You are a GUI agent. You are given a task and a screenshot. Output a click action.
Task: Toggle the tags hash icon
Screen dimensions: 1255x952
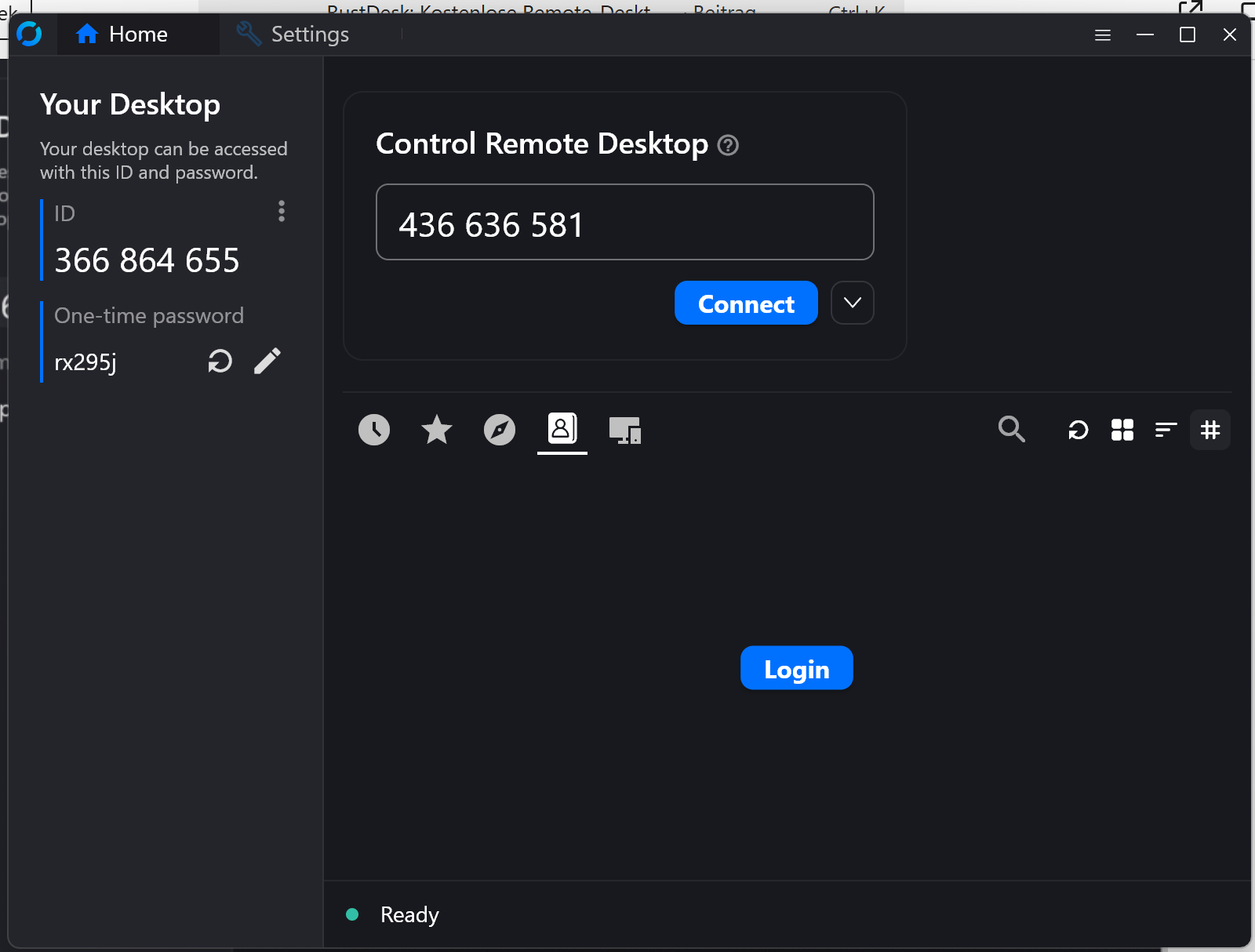(1210, 430)
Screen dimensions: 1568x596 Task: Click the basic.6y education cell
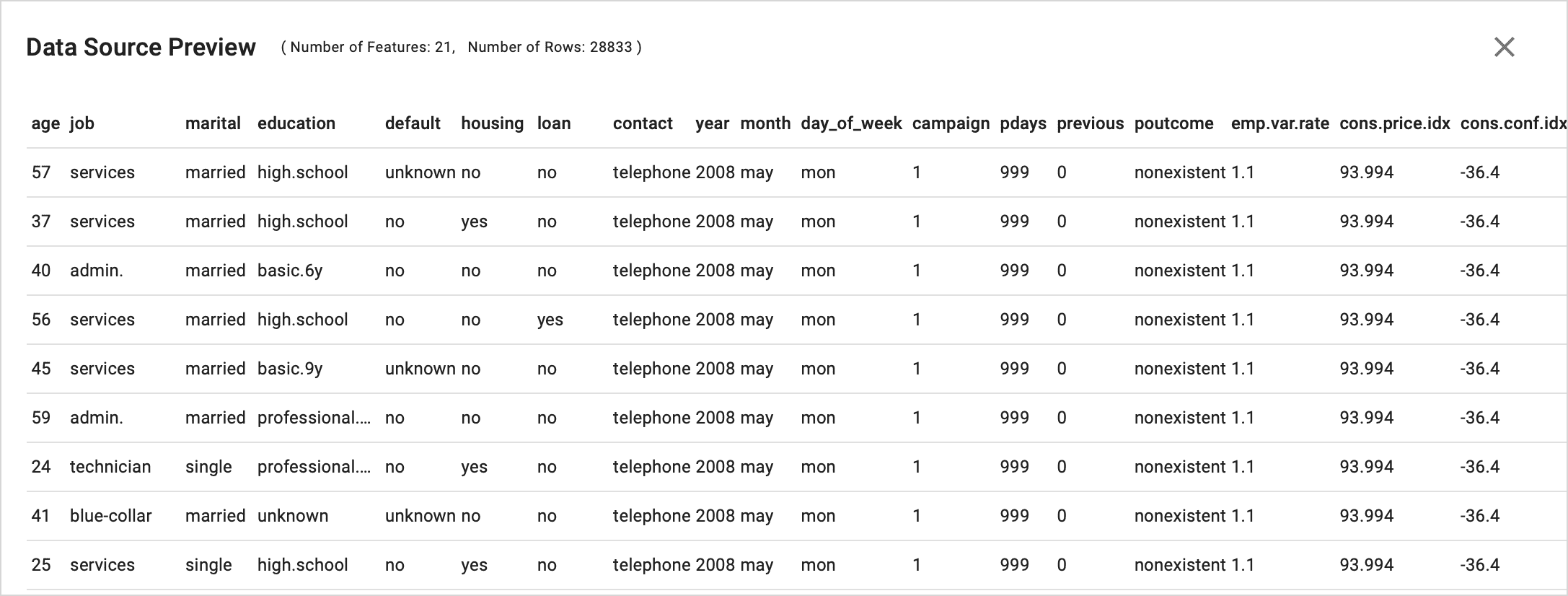290,271
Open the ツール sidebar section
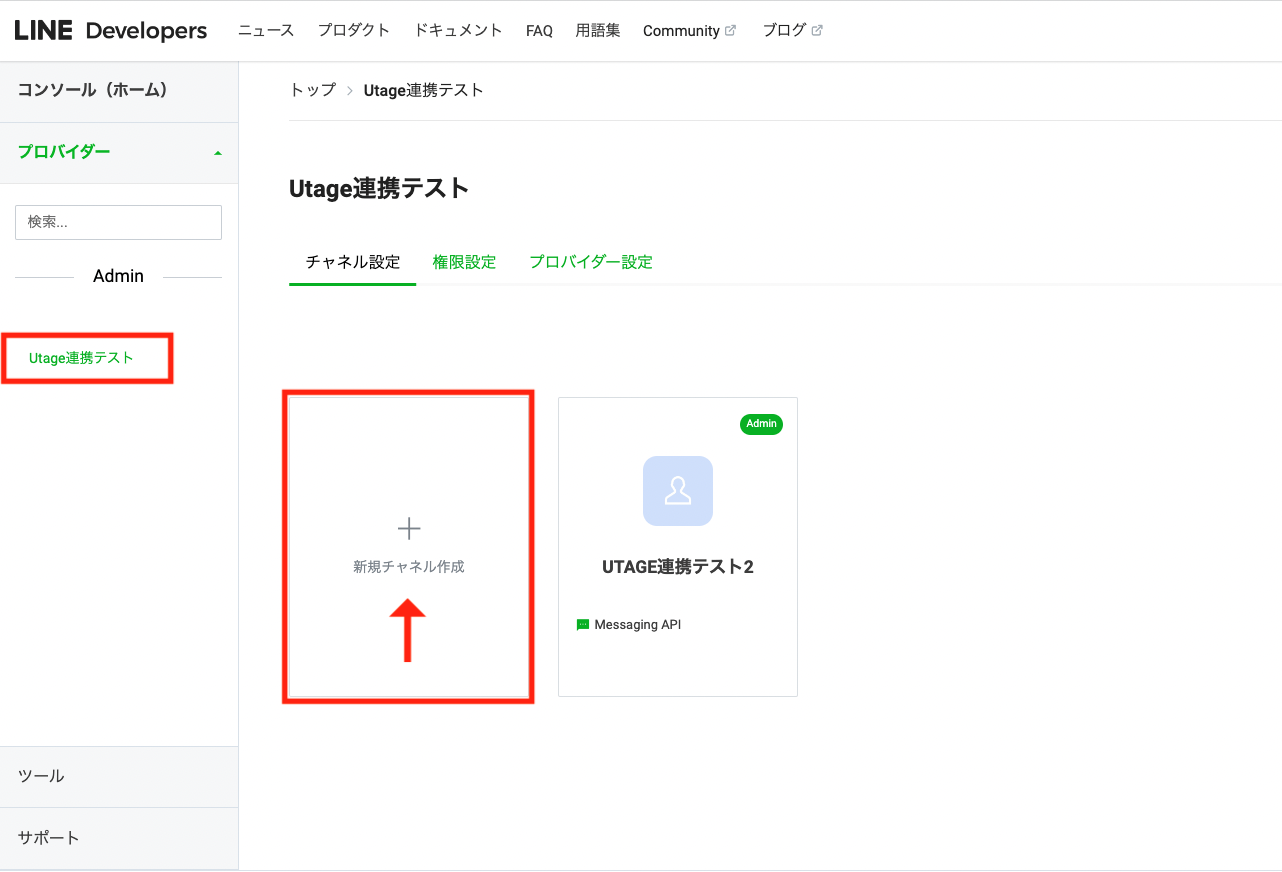The width and height of the screenshot is (1282, 872). coord(41,776)
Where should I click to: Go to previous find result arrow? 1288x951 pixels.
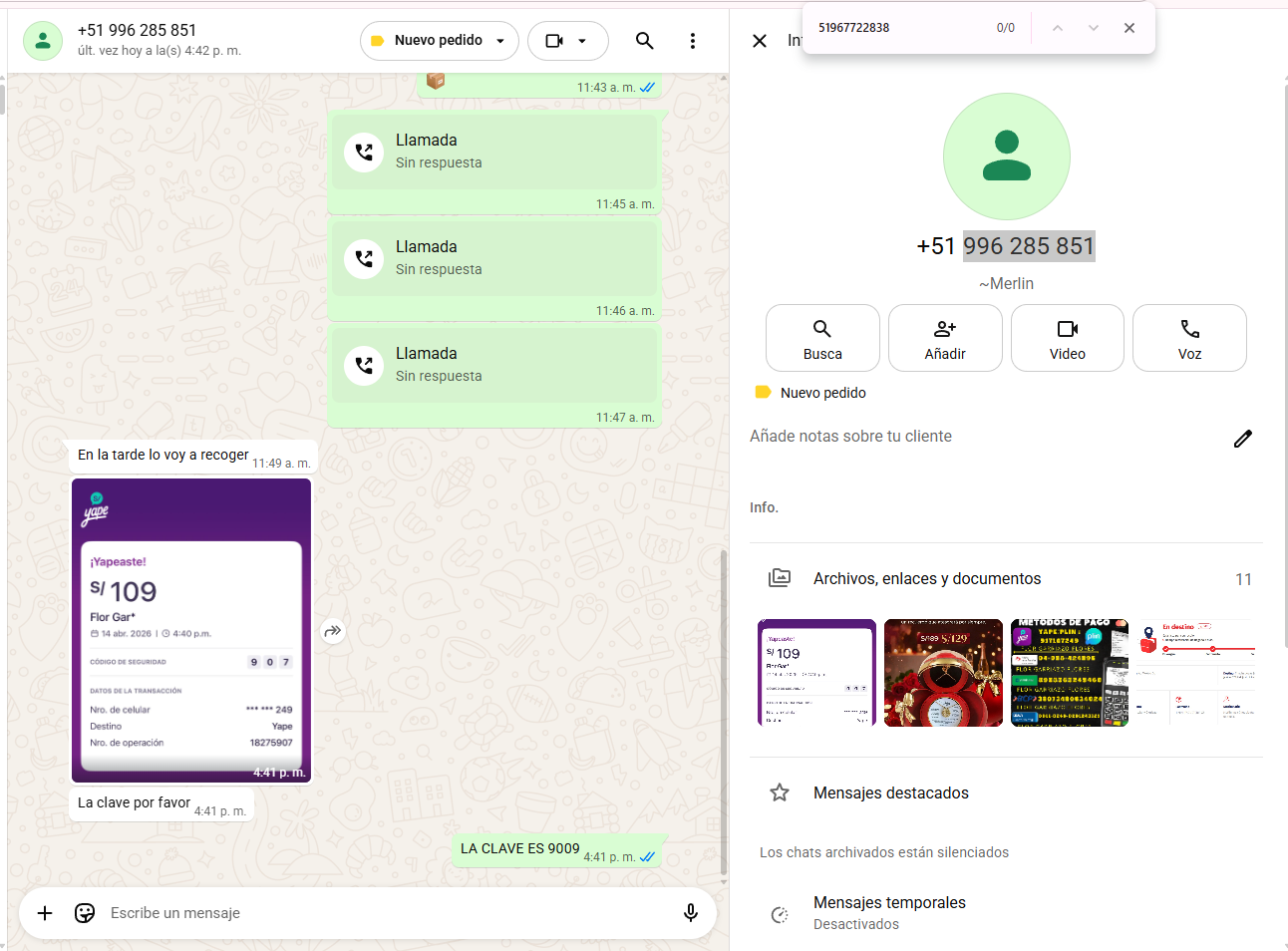click(1058, 28)
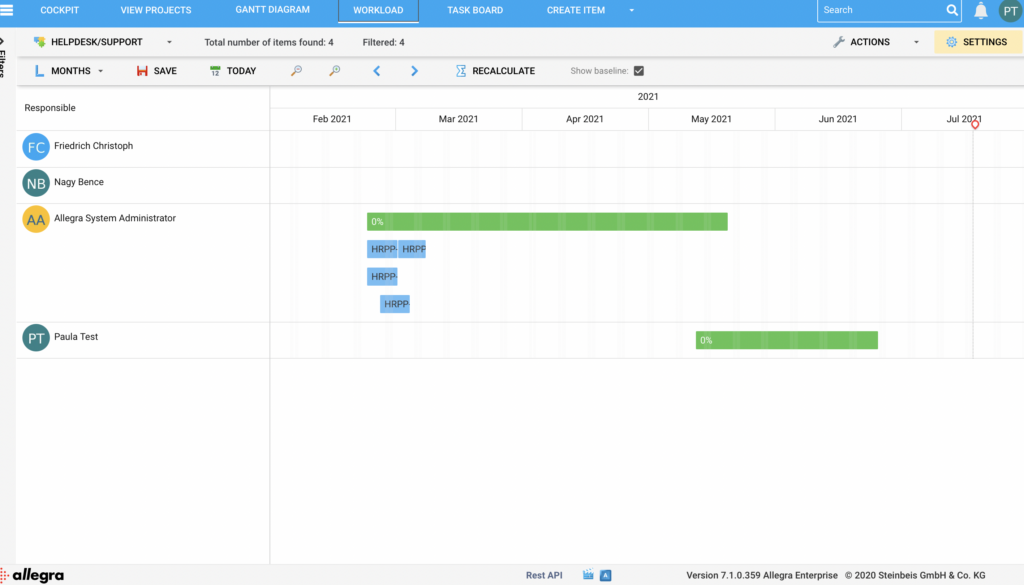Open the Task Board tab
The height and width of the screenshot is (585, 1024).
(474, 10)
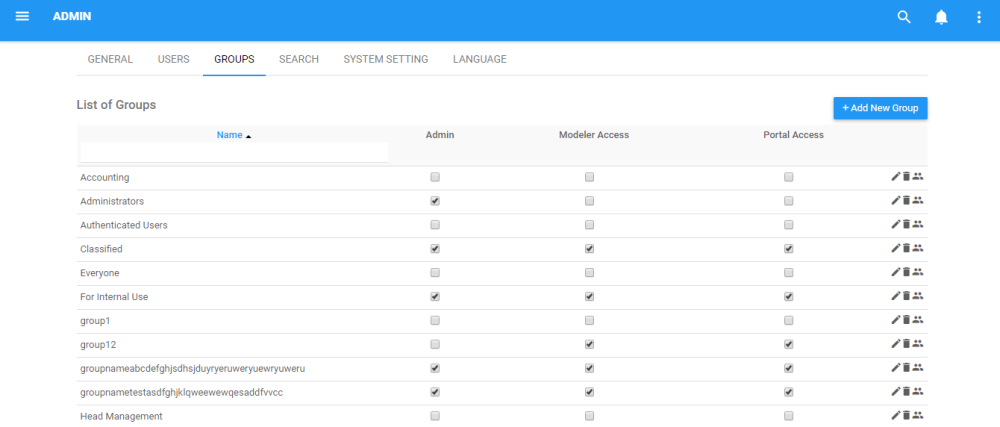
Task: View members icon for Head Management
Action: coord(918,416)
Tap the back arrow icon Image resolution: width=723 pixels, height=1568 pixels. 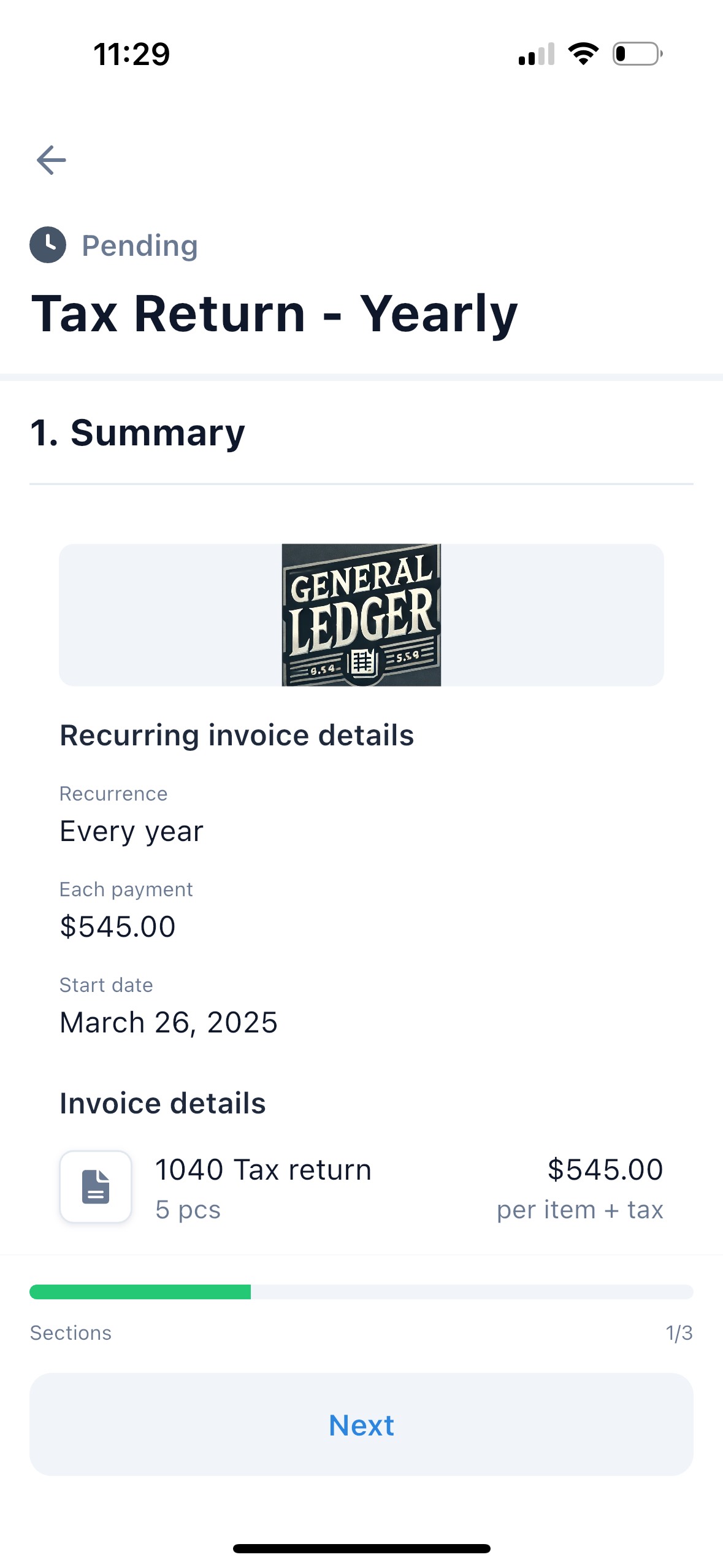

### Goal of the exercise
An exact transcription of all the entries is required, without the pictures.

### Written response
You are a GUI agent. You are given a task and a screenshot. Output a click action.
Task: Toggle the tags hash icon
Screen dimensions: 1255x952
(1210, 430)
Screen dimensions: 1568x596 Task: Click the basic.6y education cell
290,271
Open the ツール sidebar section
The width and height of the screenshot is (1282, 872). coord(41,776)
Where should I click to: Go to previous find result arrow? 1288x951 pixels.
click(1058, 28)
Open the Task Board tab
The height and width of the screenshot is (585, 1024).
(474, 10)
Task: View members icon for Head Management
Action: coord(918,416)
Tap the back arrow icon Image resolution: width=723 pixels, height=1568 pixels. 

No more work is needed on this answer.